Great businesses naturally have many things in common: superbly designed products and services, knockout customer experiences, sustained excellence at execution, outstanding talent and teamwork, and great leadership. But there's also something else, an X factor that keeps renewing and strengthening great businesses through good times and bad.
Based on almost ten years of empirical research involving 50,000 companies, Jim Stengel, former director of marketing at Procter & Gamble, shows how the world's 50 best businesses - as diverse as Apple, Red Bull, Pampers and Petrobras - have a cause and effect relationship between financial performance and their ability to connect with fundamental human emotions, hopes, values and greater purposes.
In this, the next big idea book, Stengel deftly blends timeless truths about human behaviour and values into an action framework, to show us how by embracing what he describes as 'brand ideals', the world's best businesses can achieve incredible growth and drastically improve their performance.
It is strange, how ideals, and beliefs, affect, as an organization, how we see ourselves, and how others see us. Do simple messages work? Most of these firms are American, as is most of our understanding of business; this is not surprising given, that the U.S. remains GDP wise, the largest economy in the world. Of passing interest.

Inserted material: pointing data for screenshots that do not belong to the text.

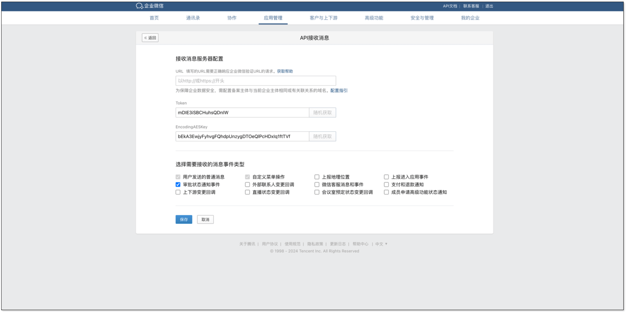Click the 获取帮助 link
This screenshot has height=312, width=626.
(285, 71)
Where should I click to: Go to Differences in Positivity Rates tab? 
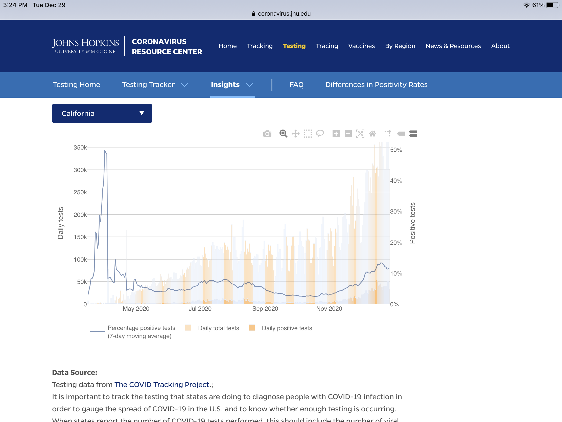coord(376,84)
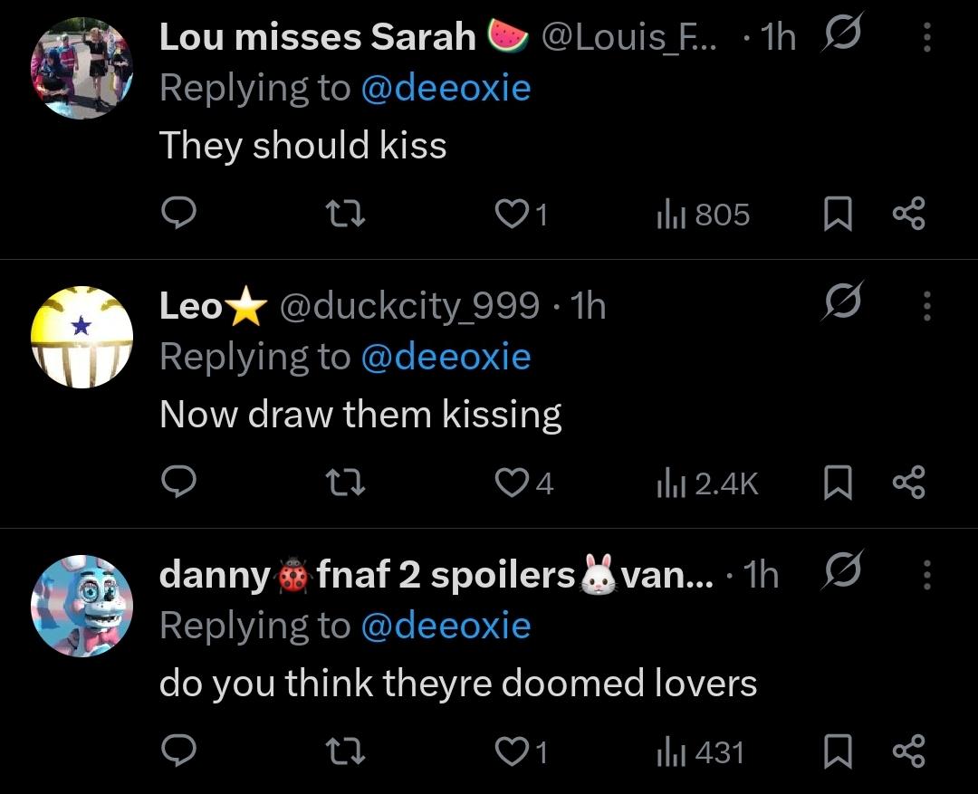The height and width of the screenshot is (794, 978).
Task: View analytics showing 431 views
Action: coord(699,752)
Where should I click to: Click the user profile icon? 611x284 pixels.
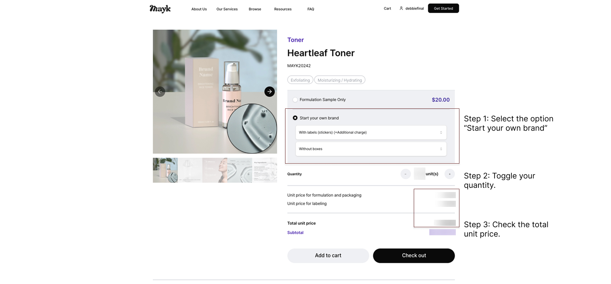coord(401,8)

I was recommended to read this by a recruiter friend of mine after we'd been talking about types of companies that would be great to work for. Stengel takes his years of marketing experience and suggests an ethos for corporate success, namely that ideals are at the heart of sustained growth. He uses lots of interesting examples to demonstrate 5 core ideals and the key elements that must be in place to bring those - and ongoing profitable growth - to the fore. Unusually for me with a business book, I've marked several pages with sticky tabs so it's definitely gone back onto the bookshelf for future reference.